I normally don't get involved in contemporary theological discussions, but the days on end that I have had to put up with reading this message has irritated me enough that I feel compelled to respond. Why? Because what Osteen is saying is not just nauseating, it is downright dangerous. Here is another man in power, telling his flock to be content with all aspects of their lives, because God is controlling those situations. He uses a very violent image - a king executing those who don't submit to him - to inspire his audience to hang in there because God is in control. Does he really think that if any of us find ourselves raped or kidnapped or faced with genocide or war that we should expect God to swoop down and save us like the young teenagers who faced execution by the hand of Nebuchadnezzar?

What about women and children who are being beaten by their husbands, boyfriends, and dads every day in America? Is God in control of them? Should they stick it out because it is what God plans for their lives?

It is just this sort of Christian theology that bolsters abused women, and tells them that it is the right thing to do to stay with the abuser. That they must deserve it in some way, that they are being punished for being bad people, that they need to learn to forgive their husbands and love them unconditionally. I know this from personal experience since my husband has dedicated many years of his life to helping abused women try to get legal protection against the abuser.
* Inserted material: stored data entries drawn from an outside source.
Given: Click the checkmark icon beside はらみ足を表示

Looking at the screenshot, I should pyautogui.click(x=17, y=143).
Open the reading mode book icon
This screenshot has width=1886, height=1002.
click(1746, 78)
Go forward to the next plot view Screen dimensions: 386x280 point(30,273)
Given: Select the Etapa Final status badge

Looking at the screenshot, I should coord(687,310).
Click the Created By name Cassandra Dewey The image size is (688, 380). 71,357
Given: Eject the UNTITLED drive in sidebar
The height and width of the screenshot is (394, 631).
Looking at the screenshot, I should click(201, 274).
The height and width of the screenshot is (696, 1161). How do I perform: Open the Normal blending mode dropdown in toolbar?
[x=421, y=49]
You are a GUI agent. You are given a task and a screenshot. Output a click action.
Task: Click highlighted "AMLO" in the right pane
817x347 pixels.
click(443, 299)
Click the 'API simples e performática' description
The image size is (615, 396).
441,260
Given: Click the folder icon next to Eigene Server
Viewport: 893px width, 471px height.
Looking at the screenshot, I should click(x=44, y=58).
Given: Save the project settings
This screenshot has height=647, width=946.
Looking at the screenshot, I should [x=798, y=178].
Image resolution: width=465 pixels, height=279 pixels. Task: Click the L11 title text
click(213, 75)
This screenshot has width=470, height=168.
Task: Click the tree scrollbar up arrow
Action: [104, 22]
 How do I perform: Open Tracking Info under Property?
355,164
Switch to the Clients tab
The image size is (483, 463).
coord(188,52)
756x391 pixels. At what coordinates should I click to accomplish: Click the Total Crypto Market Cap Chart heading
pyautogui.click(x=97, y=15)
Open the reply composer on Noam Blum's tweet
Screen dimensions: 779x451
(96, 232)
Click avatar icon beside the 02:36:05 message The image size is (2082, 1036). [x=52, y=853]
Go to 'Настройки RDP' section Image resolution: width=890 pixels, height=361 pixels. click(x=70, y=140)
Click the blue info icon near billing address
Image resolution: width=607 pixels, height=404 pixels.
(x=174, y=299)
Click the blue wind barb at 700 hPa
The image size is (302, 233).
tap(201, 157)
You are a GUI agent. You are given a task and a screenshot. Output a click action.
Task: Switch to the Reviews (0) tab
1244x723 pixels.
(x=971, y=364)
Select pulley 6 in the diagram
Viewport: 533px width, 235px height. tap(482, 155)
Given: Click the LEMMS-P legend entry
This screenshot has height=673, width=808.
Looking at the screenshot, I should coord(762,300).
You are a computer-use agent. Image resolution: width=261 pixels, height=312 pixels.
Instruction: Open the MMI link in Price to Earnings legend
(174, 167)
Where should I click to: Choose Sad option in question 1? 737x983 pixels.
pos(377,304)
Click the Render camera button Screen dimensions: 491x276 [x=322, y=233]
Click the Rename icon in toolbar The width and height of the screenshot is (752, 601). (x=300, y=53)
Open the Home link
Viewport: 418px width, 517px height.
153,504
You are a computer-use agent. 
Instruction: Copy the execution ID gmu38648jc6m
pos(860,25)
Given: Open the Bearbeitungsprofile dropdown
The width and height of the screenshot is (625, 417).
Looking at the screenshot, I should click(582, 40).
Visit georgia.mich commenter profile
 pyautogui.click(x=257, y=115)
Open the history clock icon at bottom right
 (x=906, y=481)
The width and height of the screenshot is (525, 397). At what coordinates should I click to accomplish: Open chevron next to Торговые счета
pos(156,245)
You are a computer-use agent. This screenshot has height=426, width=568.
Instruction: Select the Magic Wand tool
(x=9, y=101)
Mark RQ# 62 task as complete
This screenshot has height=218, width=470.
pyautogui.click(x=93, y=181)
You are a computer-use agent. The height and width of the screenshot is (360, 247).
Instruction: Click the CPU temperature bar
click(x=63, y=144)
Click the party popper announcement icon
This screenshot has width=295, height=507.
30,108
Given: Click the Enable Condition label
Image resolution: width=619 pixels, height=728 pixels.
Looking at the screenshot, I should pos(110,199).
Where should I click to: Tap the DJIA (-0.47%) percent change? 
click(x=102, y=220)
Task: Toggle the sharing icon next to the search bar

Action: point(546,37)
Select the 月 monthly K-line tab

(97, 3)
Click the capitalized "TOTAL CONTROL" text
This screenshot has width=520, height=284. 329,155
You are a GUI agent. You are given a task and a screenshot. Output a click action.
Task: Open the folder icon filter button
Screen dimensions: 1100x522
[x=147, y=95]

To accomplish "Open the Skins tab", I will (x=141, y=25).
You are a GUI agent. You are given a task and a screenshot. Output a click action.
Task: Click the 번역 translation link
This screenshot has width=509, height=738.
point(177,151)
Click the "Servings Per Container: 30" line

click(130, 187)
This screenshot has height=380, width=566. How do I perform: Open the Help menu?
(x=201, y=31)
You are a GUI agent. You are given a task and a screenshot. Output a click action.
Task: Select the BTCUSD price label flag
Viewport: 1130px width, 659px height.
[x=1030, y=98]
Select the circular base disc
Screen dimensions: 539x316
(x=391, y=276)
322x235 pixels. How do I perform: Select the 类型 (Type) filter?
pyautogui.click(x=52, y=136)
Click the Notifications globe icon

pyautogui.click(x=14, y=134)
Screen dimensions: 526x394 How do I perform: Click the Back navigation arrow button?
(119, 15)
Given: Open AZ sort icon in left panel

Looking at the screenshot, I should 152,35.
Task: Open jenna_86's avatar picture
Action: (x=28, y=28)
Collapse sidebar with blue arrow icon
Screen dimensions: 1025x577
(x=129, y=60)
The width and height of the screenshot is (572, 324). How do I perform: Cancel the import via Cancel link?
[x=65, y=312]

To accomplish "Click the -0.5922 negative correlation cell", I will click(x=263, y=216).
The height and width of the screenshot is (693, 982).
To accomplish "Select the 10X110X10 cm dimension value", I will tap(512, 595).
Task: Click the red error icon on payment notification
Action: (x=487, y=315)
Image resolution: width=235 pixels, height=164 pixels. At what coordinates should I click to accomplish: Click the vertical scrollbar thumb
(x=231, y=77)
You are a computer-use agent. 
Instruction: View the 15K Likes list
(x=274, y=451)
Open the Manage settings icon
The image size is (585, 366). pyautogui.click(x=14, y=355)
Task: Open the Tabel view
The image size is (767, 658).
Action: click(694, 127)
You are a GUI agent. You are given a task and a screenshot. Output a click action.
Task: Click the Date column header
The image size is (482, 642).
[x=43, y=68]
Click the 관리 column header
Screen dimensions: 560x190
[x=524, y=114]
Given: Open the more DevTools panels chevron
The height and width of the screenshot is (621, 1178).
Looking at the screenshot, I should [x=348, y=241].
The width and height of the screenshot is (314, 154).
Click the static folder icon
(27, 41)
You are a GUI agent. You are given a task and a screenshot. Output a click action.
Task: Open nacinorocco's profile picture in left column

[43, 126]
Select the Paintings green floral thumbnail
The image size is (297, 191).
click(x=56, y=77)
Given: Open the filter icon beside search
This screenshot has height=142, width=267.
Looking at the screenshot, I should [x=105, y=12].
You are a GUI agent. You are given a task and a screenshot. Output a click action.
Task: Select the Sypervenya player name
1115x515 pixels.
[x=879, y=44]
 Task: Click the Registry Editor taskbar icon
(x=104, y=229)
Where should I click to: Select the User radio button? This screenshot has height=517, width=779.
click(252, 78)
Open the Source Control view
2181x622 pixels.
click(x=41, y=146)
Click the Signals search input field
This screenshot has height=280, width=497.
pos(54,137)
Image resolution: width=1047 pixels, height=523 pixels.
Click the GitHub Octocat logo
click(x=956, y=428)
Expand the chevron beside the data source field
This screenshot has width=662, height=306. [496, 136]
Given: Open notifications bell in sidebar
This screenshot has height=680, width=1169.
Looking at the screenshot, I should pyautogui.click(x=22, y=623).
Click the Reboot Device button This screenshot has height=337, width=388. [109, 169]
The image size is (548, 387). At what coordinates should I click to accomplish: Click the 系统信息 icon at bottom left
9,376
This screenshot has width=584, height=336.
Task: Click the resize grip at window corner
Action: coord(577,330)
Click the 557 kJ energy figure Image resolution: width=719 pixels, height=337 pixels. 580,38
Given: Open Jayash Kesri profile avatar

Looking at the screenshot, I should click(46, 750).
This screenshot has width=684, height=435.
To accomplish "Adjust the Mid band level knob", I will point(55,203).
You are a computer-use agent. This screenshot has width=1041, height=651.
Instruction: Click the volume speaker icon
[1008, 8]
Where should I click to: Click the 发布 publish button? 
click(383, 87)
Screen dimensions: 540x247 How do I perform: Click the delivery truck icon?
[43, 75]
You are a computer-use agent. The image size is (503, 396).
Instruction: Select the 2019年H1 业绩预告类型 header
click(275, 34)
Now my reader might think that Osteen can't possibly intend this? My response is that it matters not what he intends, but how his message is received by women in abusive relationships and other people who face terrible things that are beyond their control. His message "you must learn to be happy right where you are" is downright dangerous for them.

So I have another message. If you are in an unsafe place, if you are being hurt, abused, or threatened, get out. No one is going to do this for you - God or anyone else. You have to make the decision to leave.

There is so much in our lives that happens to us that we have no control over - and it is not because God wants those things to happen to us. But there are things we do control and it is our responsibility to use our brains and figure out how to get to where we want to go if we aren't already there. So if you hate your job, don't be content with it and thank God that at least you have a job. Figure out what needs to be done to get the job you prefer or dream about, and do it, knowing full well the risk. It might take years. It might take training. It might take saving money. It might take moving. It might not work out the way you planned it. So have a plan B. My point is this: if you have a dream, you are your own fairy godmother.